Chinese Academy of Sciences; Key Laboratory for Biological Effects of Nanomaterials & Nanosafety, CAS; Chinese Academy of Sciences; National Center for Nanoscience & Technology, CAS; Chinese Academy of Sciences; University of Chinese Academy of Sciences, CAS; Chinese Academy of Medical Sciences - Peking Union Medical College; Sun Yat Sen University; Chinese Academy of Sciences; National Center for Nanoscience & Technology, CAS; Columbia University

PROCEEDINGS OF THE NATIONAL ACADEMY OF SCIENCES OF THE UNITED STATES OF AMERICA

0027-12227

10.1073/pnas.2417104122

2025-05-13

Biodegradable polylactic acid (PLA) plastics have been praised as an effective solution to the global pollution caused by petroleum-based plastics, and their widespread use in food packaging and disposable tableware has resulted in increased oral exposure to PLA microplastics (PLA-MPs).
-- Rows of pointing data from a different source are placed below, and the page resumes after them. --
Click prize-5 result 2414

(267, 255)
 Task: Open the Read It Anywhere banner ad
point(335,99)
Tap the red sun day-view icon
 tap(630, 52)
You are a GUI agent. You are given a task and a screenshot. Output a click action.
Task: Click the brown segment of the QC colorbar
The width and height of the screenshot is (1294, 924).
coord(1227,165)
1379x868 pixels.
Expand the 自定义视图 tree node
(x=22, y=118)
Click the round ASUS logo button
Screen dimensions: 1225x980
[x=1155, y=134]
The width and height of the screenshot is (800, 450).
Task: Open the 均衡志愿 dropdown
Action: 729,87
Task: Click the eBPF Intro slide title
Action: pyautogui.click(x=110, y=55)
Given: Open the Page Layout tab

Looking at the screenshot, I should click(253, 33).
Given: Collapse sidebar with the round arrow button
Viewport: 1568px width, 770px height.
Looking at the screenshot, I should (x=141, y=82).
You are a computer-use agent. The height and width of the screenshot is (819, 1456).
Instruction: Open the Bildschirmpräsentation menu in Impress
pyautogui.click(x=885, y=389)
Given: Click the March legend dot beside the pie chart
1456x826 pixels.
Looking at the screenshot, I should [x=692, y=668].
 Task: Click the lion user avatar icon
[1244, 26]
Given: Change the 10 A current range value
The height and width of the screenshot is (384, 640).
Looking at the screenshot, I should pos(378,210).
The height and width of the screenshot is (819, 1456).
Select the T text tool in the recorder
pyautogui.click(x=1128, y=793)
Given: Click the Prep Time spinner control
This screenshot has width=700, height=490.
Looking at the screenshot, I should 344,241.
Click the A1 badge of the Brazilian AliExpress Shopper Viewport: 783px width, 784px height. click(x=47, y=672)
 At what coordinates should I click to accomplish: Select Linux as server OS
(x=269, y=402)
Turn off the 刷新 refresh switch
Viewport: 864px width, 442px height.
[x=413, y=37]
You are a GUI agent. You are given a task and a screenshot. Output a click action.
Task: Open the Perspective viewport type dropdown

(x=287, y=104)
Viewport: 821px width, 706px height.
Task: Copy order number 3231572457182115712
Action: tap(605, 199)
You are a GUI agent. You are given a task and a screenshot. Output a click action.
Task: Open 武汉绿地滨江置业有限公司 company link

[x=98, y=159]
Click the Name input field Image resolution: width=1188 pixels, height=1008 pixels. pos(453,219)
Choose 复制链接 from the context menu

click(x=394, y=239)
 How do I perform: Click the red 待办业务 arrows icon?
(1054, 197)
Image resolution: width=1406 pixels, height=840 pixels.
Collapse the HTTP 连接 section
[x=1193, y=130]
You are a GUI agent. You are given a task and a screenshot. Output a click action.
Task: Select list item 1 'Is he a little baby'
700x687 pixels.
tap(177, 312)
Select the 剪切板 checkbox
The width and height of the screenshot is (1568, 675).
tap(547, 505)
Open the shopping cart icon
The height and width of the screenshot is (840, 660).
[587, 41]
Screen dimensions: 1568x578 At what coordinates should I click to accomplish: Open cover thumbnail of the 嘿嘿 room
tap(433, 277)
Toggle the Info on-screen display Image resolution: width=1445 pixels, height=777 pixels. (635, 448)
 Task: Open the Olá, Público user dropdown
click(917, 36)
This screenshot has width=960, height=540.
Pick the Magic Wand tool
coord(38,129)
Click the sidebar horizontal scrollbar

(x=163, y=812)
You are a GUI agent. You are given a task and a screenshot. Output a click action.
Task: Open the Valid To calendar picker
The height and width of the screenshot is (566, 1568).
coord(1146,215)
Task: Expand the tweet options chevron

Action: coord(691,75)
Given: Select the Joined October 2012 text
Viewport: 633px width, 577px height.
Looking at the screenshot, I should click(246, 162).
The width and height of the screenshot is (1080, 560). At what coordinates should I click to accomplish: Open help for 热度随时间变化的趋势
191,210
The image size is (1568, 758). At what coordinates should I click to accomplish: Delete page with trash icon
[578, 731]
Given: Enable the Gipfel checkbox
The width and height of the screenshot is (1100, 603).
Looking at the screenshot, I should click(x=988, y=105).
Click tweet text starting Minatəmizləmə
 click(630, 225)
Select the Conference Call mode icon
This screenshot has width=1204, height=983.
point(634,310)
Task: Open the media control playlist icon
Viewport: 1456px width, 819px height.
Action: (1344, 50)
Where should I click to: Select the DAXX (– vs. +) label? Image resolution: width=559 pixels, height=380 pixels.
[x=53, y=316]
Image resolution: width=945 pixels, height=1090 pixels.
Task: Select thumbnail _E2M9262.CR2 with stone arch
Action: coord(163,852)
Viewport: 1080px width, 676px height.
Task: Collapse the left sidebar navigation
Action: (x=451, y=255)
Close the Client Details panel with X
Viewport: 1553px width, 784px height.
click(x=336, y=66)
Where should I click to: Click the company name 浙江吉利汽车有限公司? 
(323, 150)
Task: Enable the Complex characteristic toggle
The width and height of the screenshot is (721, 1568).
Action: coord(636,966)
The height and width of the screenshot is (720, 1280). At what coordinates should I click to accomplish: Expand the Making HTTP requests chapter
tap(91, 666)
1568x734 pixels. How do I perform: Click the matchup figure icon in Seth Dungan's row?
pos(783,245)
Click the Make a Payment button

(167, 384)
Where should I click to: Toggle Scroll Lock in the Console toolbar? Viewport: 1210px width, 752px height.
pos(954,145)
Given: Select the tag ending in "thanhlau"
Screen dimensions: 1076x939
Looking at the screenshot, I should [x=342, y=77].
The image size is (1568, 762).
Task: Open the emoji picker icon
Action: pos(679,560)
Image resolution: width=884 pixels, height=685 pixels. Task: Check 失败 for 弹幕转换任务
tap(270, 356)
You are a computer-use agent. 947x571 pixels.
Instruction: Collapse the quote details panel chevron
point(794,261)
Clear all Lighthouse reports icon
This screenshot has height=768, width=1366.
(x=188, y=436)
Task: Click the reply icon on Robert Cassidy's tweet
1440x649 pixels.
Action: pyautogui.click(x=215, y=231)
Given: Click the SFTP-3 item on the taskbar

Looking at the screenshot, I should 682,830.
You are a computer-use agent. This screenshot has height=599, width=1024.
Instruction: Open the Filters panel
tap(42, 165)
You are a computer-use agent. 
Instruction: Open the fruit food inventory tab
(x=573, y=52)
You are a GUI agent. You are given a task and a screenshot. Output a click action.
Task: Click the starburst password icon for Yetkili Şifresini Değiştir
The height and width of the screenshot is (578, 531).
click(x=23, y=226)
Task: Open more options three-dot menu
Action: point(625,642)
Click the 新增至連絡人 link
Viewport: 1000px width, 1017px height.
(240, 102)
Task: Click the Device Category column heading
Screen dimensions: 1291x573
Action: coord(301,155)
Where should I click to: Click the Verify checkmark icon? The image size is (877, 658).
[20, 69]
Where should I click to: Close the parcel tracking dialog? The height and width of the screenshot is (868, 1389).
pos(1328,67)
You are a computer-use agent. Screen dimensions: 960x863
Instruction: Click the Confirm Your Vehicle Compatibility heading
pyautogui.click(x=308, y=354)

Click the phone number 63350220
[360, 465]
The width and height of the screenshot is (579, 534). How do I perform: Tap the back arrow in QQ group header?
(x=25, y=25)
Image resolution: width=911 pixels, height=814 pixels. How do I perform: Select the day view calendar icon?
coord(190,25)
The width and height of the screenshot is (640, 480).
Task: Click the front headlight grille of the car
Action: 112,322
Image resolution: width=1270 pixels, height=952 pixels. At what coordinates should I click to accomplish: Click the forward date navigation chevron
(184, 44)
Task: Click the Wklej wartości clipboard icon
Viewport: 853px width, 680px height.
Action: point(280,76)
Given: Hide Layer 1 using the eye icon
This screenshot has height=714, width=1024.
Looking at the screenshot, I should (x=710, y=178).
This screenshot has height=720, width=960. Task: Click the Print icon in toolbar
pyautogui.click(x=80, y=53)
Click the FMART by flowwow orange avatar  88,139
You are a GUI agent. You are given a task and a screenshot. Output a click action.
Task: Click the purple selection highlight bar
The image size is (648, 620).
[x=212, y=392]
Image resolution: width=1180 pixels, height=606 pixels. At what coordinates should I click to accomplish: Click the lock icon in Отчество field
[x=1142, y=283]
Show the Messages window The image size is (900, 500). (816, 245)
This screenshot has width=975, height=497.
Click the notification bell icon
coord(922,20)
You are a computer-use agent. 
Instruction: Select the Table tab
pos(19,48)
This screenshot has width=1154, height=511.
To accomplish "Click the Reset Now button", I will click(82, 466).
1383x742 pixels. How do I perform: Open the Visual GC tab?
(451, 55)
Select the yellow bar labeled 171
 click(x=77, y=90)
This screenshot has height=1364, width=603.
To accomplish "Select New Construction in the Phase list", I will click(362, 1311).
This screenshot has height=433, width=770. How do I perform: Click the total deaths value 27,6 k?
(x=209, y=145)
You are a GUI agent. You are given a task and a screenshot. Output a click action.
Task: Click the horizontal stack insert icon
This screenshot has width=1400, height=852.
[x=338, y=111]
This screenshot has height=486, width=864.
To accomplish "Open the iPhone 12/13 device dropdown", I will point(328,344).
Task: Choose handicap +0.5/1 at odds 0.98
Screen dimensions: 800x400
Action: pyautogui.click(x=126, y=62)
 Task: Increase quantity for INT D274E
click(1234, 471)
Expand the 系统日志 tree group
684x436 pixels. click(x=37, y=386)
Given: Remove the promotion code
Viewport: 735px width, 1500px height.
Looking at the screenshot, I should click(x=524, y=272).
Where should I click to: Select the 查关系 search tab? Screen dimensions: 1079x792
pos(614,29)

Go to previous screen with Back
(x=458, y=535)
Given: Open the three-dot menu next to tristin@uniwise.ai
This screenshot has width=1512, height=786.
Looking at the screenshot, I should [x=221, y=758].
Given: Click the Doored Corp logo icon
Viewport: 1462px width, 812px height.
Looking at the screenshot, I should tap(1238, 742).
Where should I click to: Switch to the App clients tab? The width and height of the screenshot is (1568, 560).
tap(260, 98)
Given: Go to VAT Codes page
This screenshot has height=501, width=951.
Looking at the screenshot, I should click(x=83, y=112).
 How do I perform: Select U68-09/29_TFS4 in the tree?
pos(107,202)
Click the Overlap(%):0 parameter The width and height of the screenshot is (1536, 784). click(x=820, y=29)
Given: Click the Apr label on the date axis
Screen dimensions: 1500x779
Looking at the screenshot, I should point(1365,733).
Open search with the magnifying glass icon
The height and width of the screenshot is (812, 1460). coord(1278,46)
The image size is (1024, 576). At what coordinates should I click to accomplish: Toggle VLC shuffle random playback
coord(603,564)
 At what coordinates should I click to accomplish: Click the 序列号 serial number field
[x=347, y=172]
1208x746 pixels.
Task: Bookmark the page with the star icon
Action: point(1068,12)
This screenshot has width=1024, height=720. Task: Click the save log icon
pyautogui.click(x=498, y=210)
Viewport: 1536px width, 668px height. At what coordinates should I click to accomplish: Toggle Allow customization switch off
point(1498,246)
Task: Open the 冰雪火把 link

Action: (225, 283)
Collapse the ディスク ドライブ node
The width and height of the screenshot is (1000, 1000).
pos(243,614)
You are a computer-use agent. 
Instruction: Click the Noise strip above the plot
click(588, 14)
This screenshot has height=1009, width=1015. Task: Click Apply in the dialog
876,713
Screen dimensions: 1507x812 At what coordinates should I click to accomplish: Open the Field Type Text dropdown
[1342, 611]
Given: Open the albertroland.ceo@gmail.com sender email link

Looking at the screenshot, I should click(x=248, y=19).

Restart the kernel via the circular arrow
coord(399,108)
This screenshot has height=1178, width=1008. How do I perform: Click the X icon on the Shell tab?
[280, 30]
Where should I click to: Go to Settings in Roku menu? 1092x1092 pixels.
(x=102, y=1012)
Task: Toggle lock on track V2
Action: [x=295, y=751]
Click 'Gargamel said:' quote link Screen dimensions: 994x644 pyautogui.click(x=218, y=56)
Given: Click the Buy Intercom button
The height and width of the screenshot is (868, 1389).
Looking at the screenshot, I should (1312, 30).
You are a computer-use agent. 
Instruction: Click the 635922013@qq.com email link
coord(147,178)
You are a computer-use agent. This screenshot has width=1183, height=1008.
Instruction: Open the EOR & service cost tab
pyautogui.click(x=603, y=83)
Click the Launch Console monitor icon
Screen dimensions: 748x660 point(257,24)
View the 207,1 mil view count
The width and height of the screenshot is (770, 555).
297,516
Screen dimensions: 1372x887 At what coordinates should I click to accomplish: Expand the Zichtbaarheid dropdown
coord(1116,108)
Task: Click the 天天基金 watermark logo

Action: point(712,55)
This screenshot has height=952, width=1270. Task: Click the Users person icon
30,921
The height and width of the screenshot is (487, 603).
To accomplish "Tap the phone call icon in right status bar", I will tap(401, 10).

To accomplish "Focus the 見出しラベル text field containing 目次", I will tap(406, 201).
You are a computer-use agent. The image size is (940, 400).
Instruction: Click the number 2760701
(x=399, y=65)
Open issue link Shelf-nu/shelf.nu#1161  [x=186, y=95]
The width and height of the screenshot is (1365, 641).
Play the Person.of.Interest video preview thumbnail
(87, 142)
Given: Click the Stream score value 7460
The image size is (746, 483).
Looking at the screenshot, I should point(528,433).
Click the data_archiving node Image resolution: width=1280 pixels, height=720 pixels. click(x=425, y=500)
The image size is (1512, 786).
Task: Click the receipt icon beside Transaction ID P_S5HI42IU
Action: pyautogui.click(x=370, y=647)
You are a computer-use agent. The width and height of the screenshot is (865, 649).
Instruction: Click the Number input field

Despite their eco-friendly and biodegradable reputation, the in vivo behaviors of PLA-MPs concerning fermentation, carbon cycle, and adverse effects remain unknown. Here, we showed that gut microbiota from the colon can effectively degrade the PLA-MPs by secreting esterase FrsA, whereas esterase FrsA-producing bacteria were identified to dominate this behavior in male C57BL/6 mice. Using isotope tracing and multiomics techniques, we uncovered that 13C-labeled PLA-MPs were incorporated into the carbon cycle of gut microbiota as a carbon source. Meanwhile, these degraded PLA-MPs fragments entered the succinate pathway of the tricarboxylic acid cycle within gut epithelial cells. These processes altered the metabolic phenotype of the gut, resulting in the decreased linear short-chain fatty acids that are primary energy sources of the gut epithelium. Furthermore, we found that exposure of PLA-MPs significantly reduced the appetite and body weight of mice. Our findings present an overall process of biodegradable plastics within hosts, with the focus on the entire double carbon cycle of PLA-MPs in the gut, which offers indispensable insights into the potential impact of exposure to PLA-MPs.